CCEE indica aumento de 4,6% no consumo de energia em outubro

A geração de energia no Sistema, por sua vez, também cresceu em outubro, quando a produção alcançou 62.491 MW médios no período, montante de energia 4,4% superior ao registrado em 2016

Divulgação

 

Dados preliminares de medição coletados entre os dias 1º e 16 de outubro indicam aumento de 4,6% no consumo e de 4,4% na geração de energia elétrica no país, na comparação com o mesmo período de 2016. As informações constam na mais recente edição do boletim InfoMercado Semanal Dinâmico, da Câmara de Comercialização de Energia Elétrica – CCEE, que traz dados prévios de geração e consumo de energia, além da posição contratual líquida atual dos consumidores livres e especiais.

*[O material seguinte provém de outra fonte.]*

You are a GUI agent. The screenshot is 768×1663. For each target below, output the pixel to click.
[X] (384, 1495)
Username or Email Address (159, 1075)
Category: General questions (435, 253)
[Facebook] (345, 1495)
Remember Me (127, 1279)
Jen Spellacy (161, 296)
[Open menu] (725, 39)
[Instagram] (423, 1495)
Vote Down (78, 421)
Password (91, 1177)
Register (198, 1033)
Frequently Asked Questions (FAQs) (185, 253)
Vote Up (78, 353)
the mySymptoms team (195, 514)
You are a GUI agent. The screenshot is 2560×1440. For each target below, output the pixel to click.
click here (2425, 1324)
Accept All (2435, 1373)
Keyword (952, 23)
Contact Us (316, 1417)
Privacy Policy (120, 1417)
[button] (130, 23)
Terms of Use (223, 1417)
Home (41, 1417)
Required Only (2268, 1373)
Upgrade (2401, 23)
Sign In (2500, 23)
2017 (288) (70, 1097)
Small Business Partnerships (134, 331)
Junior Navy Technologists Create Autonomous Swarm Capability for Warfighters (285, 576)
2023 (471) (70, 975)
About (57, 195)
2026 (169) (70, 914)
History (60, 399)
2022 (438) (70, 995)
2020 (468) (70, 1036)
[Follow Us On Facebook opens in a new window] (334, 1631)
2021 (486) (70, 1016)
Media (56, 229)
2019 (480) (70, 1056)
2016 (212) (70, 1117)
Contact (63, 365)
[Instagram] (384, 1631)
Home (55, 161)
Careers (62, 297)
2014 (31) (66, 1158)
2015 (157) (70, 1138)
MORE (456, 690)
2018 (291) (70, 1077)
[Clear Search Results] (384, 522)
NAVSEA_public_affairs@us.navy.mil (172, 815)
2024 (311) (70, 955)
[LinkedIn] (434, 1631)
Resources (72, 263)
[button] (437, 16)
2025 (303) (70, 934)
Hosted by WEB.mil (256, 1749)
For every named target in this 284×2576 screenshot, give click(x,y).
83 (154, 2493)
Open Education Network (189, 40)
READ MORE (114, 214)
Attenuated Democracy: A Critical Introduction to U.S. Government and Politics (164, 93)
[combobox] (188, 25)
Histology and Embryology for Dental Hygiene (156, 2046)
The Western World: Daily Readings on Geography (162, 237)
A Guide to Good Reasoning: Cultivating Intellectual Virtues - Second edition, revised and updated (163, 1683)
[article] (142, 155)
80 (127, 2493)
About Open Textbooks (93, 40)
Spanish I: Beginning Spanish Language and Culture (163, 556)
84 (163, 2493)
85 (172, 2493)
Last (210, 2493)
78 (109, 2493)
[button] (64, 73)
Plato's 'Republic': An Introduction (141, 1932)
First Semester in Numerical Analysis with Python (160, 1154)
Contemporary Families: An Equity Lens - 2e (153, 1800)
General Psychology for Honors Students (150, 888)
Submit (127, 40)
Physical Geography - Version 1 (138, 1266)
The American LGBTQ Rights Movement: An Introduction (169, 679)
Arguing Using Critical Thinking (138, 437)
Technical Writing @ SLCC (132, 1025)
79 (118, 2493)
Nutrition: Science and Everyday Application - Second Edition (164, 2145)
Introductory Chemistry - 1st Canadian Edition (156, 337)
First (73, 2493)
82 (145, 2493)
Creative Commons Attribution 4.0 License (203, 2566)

O consumo de energia no Sistema Interligado Nacional – SIN, nas duas primeiras semanas de outubro, alcançou 60.684 MW médios, aumento de 4,6% quando comparado ao consumo no mesmo período de 2016. O consumo no Ambiente de Contratação Regulado – ACR (cativo), no qual os consumidores são atendidos pelas distribuidoras, subiu 2,8%, quando analisado já com o reflexo da migração de consumidores para o mercado livre (ACL). Caso esse movimento de mercado fosse desconsiderado, o aumento seria de 6,8% no ACR.

No Ambiente de Contratação Livre – ACL, no qual as empresas compram energia diretamente dos fornecedores, houve elevação de 9,4% no consumo, número impactado pelas novas cargas vindas do mercado cativo (ACR). Sem a presença desses novos consumidores na análise, o ACL apresentaria queda de 1,1% no consumo.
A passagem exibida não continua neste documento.